Mixpanel Puller 📊
Python scripts that pull data from Mixpanel using the Mixpanel API 📡. It then extracts the relevant data and inserts it into various tables in a Postgres DB.
It consist of two main runnable scripts:
-
funnels_script.py - Pulls funnel data from Mixpanel for the previous 7 days (script to run once a week) and inserts it into the funnel transactions (funnel_trans) table.
-
raw_export_script.py - Pulls raw event data from Mixpanel for the previous day (script to run daily) and inserts it into 4 tables:
- event_def: Event definitions table
- event_trans: Event transactions table.
- property_def: Property definitions table.

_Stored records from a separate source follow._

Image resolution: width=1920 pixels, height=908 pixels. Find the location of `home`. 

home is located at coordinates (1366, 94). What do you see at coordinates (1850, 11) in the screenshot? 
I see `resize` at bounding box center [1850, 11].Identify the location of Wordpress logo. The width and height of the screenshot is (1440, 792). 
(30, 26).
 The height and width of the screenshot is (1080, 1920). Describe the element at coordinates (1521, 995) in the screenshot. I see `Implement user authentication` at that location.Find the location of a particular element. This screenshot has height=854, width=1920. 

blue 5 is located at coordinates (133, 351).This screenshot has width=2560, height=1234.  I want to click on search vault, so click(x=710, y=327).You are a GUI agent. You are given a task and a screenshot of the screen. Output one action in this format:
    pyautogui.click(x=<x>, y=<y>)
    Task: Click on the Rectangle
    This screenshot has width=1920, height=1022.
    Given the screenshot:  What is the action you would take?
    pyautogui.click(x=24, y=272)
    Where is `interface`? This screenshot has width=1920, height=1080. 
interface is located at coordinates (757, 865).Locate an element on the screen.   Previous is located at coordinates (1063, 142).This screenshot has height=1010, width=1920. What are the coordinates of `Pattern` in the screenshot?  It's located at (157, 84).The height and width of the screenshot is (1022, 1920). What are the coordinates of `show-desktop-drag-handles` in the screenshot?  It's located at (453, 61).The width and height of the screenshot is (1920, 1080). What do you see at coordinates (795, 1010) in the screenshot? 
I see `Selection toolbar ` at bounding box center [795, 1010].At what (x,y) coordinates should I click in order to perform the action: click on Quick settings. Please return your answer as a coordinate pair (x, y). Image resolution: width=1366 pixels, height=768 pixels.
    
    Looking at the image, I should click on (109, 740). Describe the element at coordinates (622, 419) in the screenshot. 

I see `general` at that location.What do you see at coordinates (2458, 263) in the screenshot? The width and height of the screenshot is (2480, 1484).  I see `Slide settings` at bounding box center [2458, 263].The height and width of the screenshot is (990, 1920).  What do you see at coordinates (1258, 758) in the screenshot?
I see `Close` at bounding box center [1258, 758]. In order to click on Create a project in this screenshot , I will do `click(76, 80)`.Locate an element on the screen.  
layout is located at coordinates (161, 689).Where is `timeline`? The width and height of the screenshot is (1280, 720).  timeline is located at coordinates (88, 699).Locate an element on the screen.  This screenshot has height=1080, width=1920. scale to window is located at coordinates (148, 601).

- property_trans: Property transactions table.
Getting started
Files and libraries explained
Description of Python script files
The two main scripts run from the following Python files:
- Raw export: raw_export_script.py
- Funnels: funnels_script.py
These two scripts will call:
-
mixpanel_puller.py - this is called by the scripts in order to pull the relevant data from Mixpanel.com. It contains three methods:
- pull_raw_export - pulls raw event data from Mixpanel.
- list_funnels - pulls a list of funnels with funnel_id and funnel_name from Mixpanel.
- pull_funnels - pulls funnel data for a given funnel_id, one of the parameters it takes.
-
to_postgres.py - this is called by the scripts to connect to the database and create tables. It contains 3 methods:
- connect_db - accepts parameters hostname, db (database name), name (username) and pw (password) in order to connect to the Postgres database.
- create_raw_export_table - creates tables that will be used to store raw event data exported from Mixpanel. These are the four tables event_def, property_def, property_trans and event_trans. Will only create the table if it doesn't already exist.
- create_funnel_table - creates the funnel_trans table. Will only create the table if it doesn't already exist.
Description of libraries used
- mixpanel_api: contains Mixpanel API Python library. Inside the folder mixpanel_api are the Python library API files for Mipxanel, one used for raw data export (data_export.py) and the other (general.py) for requesting funnel data. The Mixpanel API uses a slightly different syntax for requesting raw data so therefore has it's own API script which slight differs from the general
- simplejson - json module for encoding and decoding.
Dependencies
psycopg2: These scripts use psycopg2 which is a Python-Postgres database adaptor which allows PostgreSQL syntax to be used in Python scripts.
How to install psycopg2
Visit this page for instructions on how to install on Linux, Windows or Mac OS X. On Linux servers or PC's running on Debian, Ubuntu and other deb-based distributions you should just need:
sudo apt-get install python-psycopg2
Alternatively, install as a Python package using:
pip install psycopg2
What do I need to change before running scripts?
You will need to make some changes to certain variables (specified below) to the actual .py script files (source code) before running any scripts.
Mixpanel API Key and Secret
In order to start pulling data from your Mixpanel account, you will need your API Key and Secret.
Enter these by simply changing the following variables:
- api_key - Line 11 in funnels_script.py, Line 9 in raw_export_script.py.
- api_secret - Line 12 in funnels_script.py, Line 10 in raw_export_script.py.
PostgreSQL database parameters
Note: THIS MUST BE CHANGED BEFORE RUNNING ANY SCRIPT
The following database parameter variables in each script will have to be changed in order to connect to the correct database:
-
hostname: This is the hostname such as "localhost" or xxx.eu-west-1.compute.amazonaws.com". Change this in Line 26 in funnels_script.py and Line 32 in raw_export_script.py.
-
db: This is the database name. Change it in Line 27 in funnels_script.py and Line 33 in raw_export_script.py.
-
name: This is the username to connect to the database, Line 28 in funnels_script.py and Line 34 in raw_export_script.py.
-
pw: This is the password to connect to the database. Change it in Line 29 in funnels_script.py and Line 35 in raw_export_script.py.
Testing
Date ranges
By default funnels_script.py will pull funnel data for the previous seven days while the raw_export_script.py will pull event data for the previous day. These date ranges can also be changed by editing the appropriate variables, so that data for other date ranges can be pulled as required.
Lift off!
Once you have installed the dependencies and changed the relevant variables as described above, go ahead and run the scripts!
After running funnels_script.py and raw_export_script.py, you should see 5 tables in your Postgres database beautifully populated with the relevant columns and Mixpanel data.